If you are thinking about discontinuing your routine pest control during winter as a means of saving some money, think again, because as many South Shore people have already discovered, the damage which can be caused by pests can end costing considerably more than routine pest control. Apart from damage to your property, some pests can also cause a wide range of health problems.
Here are the top 5 reasons why pest control should not be discontinued during the winter months:
1. Any pests that happen to be living in the walls of your home are generally not at all affected by the cold weather outside your home.
2. Many pests, including ones such as earwigs; carpenter ants; termites, and cockroaches actually thrive indoors during the winter.

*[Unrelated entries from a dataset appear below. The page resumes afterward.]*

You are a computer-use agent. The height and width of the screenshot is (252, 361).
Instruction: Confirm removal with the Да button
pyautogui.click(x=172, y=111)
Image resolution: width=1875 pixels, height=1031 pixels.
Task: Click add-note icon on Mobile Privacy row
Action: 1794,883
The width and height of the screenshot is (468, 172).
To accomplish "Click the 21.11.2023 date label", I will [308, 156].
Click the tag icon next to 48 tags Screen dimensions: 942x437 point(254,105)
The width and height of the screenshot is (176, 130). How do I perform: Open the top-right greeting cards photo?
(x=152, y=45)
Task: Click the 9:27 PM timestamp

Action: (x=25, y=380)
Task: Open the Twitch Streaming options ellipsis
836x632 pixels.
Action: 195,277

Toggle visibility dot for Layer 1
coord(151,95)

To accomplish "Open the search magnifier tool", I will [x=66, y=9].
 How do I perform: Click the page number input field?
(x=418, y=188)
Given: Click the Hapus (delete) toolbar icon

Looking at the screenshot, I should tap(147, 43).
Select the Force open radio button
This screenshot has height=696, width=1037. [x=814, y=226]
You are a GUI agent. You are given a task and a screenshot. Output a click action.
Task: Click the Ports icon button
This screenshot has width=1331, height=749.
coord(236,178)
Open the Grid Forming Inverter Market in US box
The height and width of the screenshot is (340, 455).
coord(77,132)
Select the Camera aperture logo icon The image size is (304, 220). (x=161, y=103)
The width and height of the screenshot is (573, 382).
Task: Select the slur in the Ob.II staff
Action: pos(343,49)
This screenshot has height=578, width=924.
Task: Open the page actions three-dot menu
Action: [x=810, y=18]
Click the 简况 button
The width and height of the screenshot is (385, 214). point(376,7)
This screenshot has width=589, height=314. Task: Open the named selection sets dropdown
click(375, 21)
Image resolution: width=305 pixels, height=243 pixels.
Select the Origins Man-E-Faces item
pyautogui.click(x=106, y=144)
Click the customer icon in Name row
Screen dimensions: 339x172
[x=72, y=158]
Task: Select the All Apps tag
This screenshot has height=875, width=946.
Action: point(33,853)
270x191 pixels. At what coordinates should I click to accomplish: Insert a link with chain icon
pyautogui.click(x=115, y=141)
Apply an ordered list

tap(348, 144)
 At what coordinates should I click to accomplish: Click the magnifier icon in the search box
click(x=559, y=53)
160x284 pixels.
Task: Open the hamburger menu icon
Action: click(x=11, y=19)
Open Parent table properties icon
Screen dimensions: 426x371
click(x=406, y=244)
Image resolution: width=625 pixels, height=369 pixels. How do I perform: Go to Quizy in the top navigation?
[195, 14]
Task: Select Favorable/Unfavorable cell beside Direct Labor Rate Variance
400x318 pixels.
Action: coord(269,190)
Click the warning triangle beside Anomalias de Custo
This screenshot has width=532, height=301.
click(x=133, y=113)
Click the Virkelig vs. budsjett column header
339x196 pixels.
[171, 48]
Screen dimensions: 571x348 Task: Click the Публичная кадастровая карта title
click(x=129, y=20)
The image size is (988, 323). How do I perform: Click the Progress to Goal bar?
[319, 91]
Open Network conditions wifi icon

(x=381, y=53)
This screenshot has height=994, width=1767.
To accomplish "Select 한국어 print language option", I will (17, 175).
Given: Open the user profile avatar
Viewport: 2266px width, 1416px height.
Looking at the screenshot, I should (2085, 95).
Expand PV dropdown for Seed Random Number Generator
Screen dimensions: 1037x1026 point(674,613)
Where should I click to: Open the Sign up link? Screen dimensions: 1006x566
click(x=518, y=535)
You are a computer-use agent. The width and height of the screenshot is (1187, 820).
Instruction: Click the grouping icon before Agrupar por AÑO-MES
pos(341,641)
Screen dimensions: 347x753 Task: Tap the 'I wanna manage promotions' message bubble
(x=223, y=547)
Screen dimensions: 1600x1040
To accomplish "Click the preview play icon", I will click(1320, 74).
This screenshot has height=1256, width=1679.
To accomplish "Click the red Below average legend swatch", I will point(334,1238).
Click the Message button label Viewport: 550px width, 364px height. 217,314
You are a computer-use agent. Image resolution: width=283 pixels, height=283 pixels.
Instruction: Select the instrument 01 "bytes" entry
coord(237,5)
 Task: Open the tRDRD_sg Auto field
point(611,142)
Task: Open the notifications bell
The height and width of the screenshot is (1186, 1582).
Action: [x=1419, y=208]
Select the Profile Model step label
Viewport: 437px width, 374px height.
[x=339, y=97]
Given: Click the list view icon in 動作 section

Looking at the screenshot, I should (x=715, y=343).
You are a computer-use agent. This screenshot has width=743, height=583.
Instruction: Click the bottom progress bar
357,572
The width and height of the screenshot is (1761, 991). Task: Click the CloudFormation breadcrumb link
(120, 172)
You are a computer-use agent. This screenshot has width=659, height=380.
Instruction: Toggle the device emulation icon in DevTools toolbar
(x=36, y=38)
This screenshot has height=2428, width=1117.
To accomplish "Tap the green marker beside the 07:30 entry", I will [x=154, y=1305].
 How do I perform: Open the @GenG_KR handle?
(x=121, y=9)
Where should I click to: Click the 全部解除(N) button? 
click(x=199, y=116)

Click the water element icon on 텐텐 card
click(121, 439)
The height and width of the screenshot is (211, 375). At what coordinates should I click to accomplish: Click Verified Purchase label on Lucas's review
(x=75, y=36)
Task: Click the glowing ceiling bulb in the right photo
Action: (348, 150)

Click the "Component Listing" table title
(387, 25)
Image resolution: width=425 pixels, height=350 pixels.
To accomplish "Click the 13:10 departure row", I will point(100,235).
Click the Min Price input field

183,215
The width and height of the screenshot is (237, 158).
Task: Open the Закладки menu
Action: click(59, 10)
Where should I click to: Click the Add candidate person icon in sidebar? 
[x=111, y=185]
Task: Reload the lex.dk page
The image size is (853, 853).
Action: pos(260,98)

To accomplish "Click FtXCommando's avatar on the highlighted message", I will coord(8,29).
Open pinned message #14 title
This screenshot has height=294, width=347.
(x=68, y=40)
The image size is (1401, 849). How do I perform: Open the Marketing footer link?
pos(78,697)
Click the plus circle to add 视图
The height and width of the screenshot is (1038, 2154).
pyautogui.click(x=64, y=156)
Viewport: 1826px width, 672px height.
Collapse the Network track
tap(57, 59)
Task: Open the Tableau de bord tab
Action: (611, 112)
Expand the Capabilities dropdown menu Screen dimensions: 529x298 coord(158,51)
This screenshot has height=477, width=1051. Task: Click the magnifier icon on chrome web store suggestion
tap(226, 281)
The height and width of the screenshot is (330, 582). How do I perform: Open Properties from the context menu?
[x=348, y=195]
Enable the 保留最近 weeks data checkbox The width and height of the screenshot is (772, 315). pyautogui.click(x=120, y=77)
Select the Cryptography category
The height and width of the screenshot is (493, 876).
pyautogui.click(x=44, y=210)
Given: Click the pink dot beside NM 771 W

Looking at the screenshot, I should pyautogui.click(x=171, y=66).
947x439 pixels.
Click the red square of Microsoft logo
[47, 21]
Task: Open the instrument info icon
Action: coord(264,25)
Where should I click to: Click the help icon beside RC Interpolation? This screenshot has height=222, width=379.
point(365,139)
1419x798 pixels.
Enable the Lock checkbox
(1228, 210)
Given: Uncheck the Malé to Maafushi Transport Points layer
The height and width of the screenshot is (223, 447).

3. Rodents such as mice and rats can, and almost certainly will try to get into your home if they discover any openings.
4. Insects such as hornets; wasps, and spiders will often try to gain entry to your attic in a bid to escape the cold weather.
5. A reliable pest control company can carry out a meticulous inspection of your property, based on their knowledge and expertise relating to winter pest control.
A few wasps and spiders living in your attic is probably a not a big deal, but, once they have moved in, they generally don’t like to move out again, even when the summer arrives. Rats and mice are very similar, and if they are managing to find food in your home during winter, they too are likely to carry on hanging around after winter has passed.